NEMO Kunai 3-4 Season Backpacking Tent

Editors’ Choice Fall 2020 Winner: All-Weather Shelter

Though described as “four-season” shelters, traditional winter tents are overkill for most of the year. They’re too heavy for three-season backpacking, ventilate poorly in warm weather, and are expensive considering their narrow usage window. But what if a winter-worthy design only added an extra pound or two to your pack, could stand up to heavy weather, and performed well in other seasons? Enter the strong, lightweight Kunai, a true four-season tent.

This tent improves upon a model that debuted in 2015, and this year sports a reshaped entry area, two new zippered mesh windows, a lighter weight, and an enlarged vestibule. (It does lose 1.6 square feet of floor space, though.) The Kunai has a sturdy brow pole to parry the wind, a 6- to 10-inch-tall bathtub floor to keep out blowing snow, and clever guyouts that pass through the fly to connect directly to all four aluminum poles. “Despite its relatively tall profile (it stands at 44 inches), this tent remained stable in 30-mph wind and several inches of snow,” one Colorado tester says. “And thanks to the browed entryway, I was able to hunker down in the storm and cook in the vestibule without worrying about setting the whole thing on fire.”
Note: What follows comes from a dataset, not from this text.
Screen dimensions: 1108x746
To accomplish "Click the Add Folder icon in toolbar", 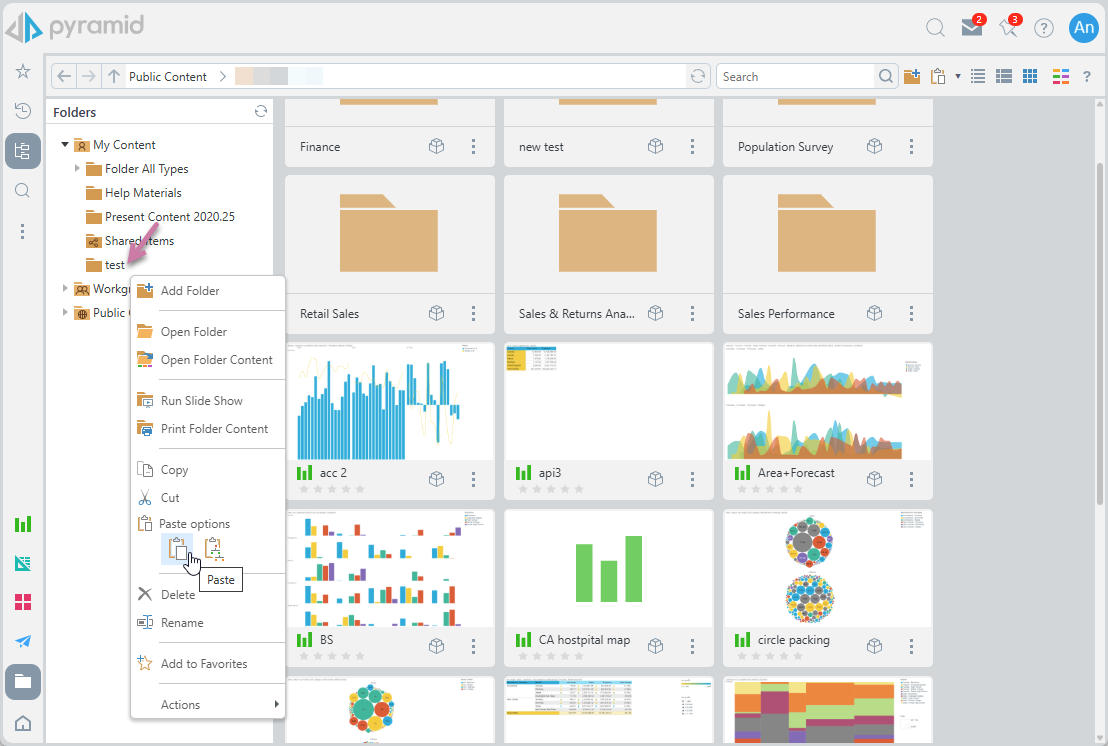I will tap(912, 77).
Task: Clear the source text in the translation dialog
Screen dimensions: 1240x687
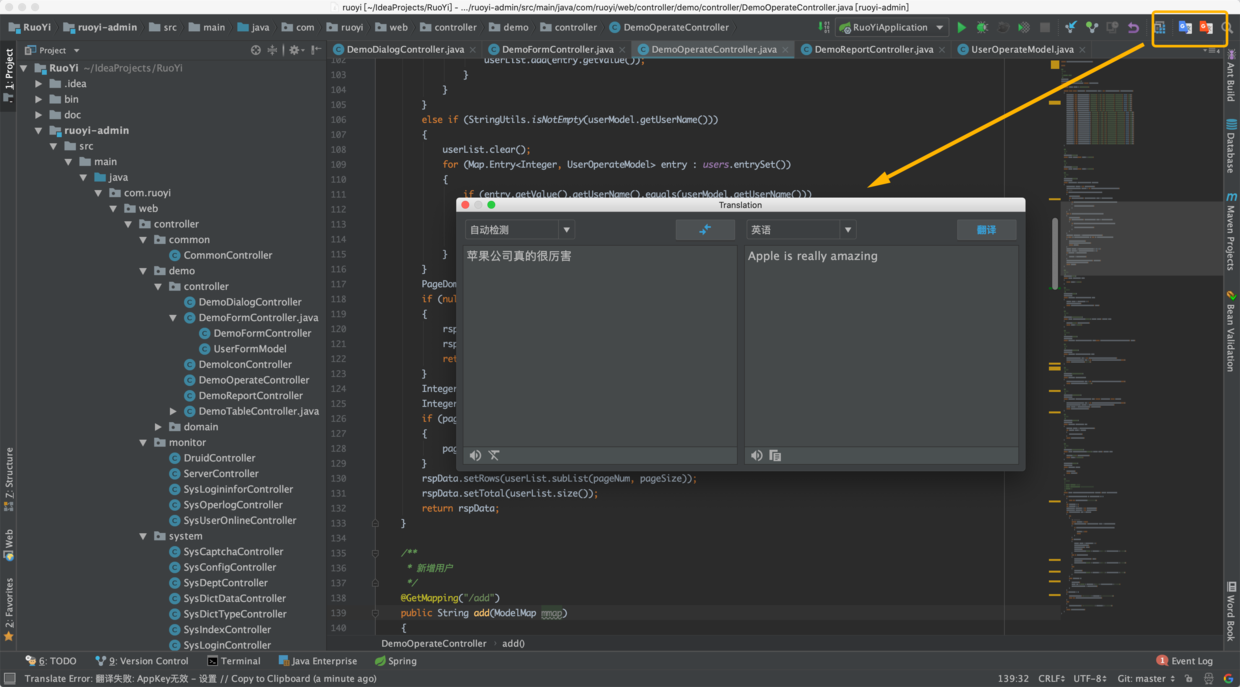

Versatility comes via the tent’s double-walled design, which includes two new strut vents on the fly and large, double-layered mesh windows on three sides. “We camped in 80°F, late-spring conditions near Moab and the tent ventilated on par with most three-season double-wall tents,” one tester says. At less than 4.5 pounds, the Kunai weighs far less than most winter-specific fortresses without sacrificing stability, and it’s light enough for a duo to take on a warm-weather backpacking trip. There are some concessions: A single 8-square-foot vestibule isn’t much space on gear-intensive cold-weather outings, and the 26-square-foot floor fits two sleepers on full-size pads with not much room to spare. But most warm-weather shelters can’t match its strength, and most cold-weather ones can’t equal its weight or (relatively) attractive price, so we’ll take it any month of the year.